→ **Requirement**:
Each line below must be written out exactly as shown.

[[ Data extracts, beginning ]]

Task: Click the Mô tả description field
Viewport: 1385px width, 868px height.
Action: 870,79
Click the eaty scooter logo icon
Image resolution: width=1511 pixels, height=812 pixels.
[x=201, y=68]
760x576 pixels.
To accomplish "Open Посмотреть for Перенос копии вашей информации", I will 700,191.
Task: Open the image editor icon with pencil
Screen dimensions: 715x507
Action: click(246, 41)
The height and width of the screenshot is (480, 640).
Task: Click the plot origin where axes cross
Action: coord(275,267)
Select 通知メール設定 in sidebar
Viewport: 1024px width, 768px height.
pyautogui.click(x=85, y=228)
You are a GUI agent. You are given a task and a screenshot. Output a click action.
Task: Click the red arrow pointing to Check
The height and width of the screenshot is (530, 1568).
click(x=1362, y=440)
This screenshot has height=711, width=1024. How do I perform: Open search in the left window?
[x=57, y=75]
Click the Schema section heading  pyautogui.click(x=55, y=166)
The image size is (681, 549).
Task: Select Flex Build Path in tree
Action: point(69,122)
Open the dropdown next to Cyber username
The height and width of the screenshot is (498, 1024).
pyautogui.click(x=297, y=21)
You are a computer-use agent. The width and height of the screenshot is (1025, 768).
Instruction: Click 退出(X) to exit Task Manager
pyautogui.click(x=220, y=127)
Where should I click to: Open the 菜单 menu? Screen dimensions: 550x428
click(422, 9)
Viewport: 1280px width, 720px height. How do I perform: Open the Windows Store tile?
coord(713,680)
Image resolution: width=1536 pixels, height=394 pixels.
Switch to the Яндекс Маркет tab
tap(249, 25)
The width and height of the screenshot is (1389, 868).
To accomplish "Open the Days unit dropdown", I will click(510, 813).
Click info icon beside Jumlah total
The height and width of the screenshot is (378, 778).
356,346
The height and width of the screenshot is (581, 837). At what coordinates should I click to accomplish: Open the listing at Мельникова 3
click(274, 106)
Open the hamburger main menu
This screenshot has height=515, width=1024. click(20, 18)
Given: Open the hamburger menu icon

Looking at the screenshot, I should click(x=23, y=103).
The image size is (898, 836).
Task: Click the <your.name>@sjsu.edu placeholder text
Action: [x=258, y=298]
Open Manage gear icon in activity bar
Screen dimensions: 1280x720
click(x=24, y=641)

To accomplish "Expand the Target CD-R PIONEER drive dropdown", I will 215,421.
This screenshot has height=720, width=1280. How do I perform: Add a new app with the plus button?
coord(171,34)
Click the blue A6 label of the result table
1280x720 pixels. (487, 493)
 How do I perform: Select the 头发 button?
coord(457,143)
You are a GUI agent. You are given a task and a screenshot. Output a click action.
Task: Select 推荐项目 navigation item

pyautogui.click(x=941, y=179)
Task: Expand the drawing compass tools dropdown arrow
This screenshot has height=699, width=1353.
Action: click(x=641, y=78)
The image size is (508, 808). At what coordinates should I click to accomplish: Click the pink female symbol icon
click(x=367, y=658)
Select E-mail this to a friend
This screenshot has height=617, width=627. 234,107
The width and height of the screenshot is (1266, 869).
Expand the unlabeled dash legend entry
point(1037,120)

[[ Data extracts, end ]]

→ **Exercise answer**:
Task: Click the Mô tả description field
Viewport: 1385px width, 868px height.
Action: 870,79
Click the eaty scooter logo icon
Image resolution: width=1511 pixels, height=812 pixels.
[x=201, y=68]
760x576 pixels.
To accomplish "Open Посмотреть for Перенос копии вашей информации", I will 700,191.
Task: Open the image editor icon with pencil
Screen dimensions: 715x507
Action: click(246, 41)
The height and width of the screenshot is (480, 640).
Task: Click the plot origin where axes cross
Action: coord(275,267)
Select 通知メール設定 in sidebar
Viewport: 1024px width, 768px height.
pyautogui.click(x=85, y=228)
You are a GUI agent. You are given a task and a screenshot. Output a click action.
Task: Click the red arrow pointing to Check
The height and width of the screenshot is (530, 1568).
click(x=1362, y=440)
This screenshot has height=711, width=1024. How do I perform: Open search in the left window?
[x=57, y=75]
Click the Schema section heading  pyautogui.click(x=55, y=166)
The image size is (681, 549).
Task: Select Flex Build Path in tree
Action: point(69,122)
Open the dropdown next to Cyber username
The height and width of the screenshot is (498, 1024).
pyautogui.click(x=297, y=21)
You are a computer-use agent. The width and height of the screenshot is (1025, 768).
Instruction: Click 退出(X) to exit Task Manager
pyautogui.click(x=220, y=127)
Where should I click to: Open the 菜单 menu? Screen dimensions: 550x428
click(422, 9)
Viewport: 1280px width, 720px height. How do I perform: Open the Windows Store tile?
coord(713,680)
Image resolution: width=1536 pixels, height=394 pixels.
Switch to the Яндекс Маркет tab
tap(249, 25)
The width and height of the screenshot is (1389, 868).
To accomplish "Open the Days unit dropdown", I will click(510, 813).
Click info icon beside Jumlah total
The height and width of the screenshot is (378, 778).
356,346
The height and width of the screenshot is (581, 837). At what coordinates should I click to accomplish: Open the listing at Мельникова 3
click(274, 106)
Open the hamburger main menu
This screenshot has height=515, width=1024. click(20, 18)
Given: Open the hamburger menu icon

Looking at the screenshot, I should click(x=23, y=103).
The image size is (898, 836).
Task: Click the <your.name>@sjsu.edu placeholder text
Action: [x=258, y=298]
Open Manage gear icon in activity bar
Screen dimensions: 1280x720
click(x=24, y=641)

To accomplish "Expand the Target CD-R PIONEER drive dropdown", I will 215,421.
This screenshot has height=720, width=1280. How do I perform: Add a new app with the plus button?
coord(171,34)
Click the blue A6 label of the result table
1280x720 pixels. (487, 493)
 How do I perform: Select the 头发 button?
coord(457,143)
You are a GUI agent. You are given a task and a screenshot. Output a click action.
Task: Select 推荐项目 navigation item

pyautogui.click(x=941, y=179)
Task: Expand the drawing compass tools dropdown arrow
This screenshot has height=699, width=1353.
Action: click(x=641, y=78)
The image size is (508, 808). At what coordinates should I click to accomplish: Click the pink female symbol icon
click(x=367, y=658)
Select E-mail this to a friend
This screenshot has height=617, width=627. 234,107
The width and height of the screenshot is (1266, 869).
Expand the unlabeled dash legend entry
point(1037,120)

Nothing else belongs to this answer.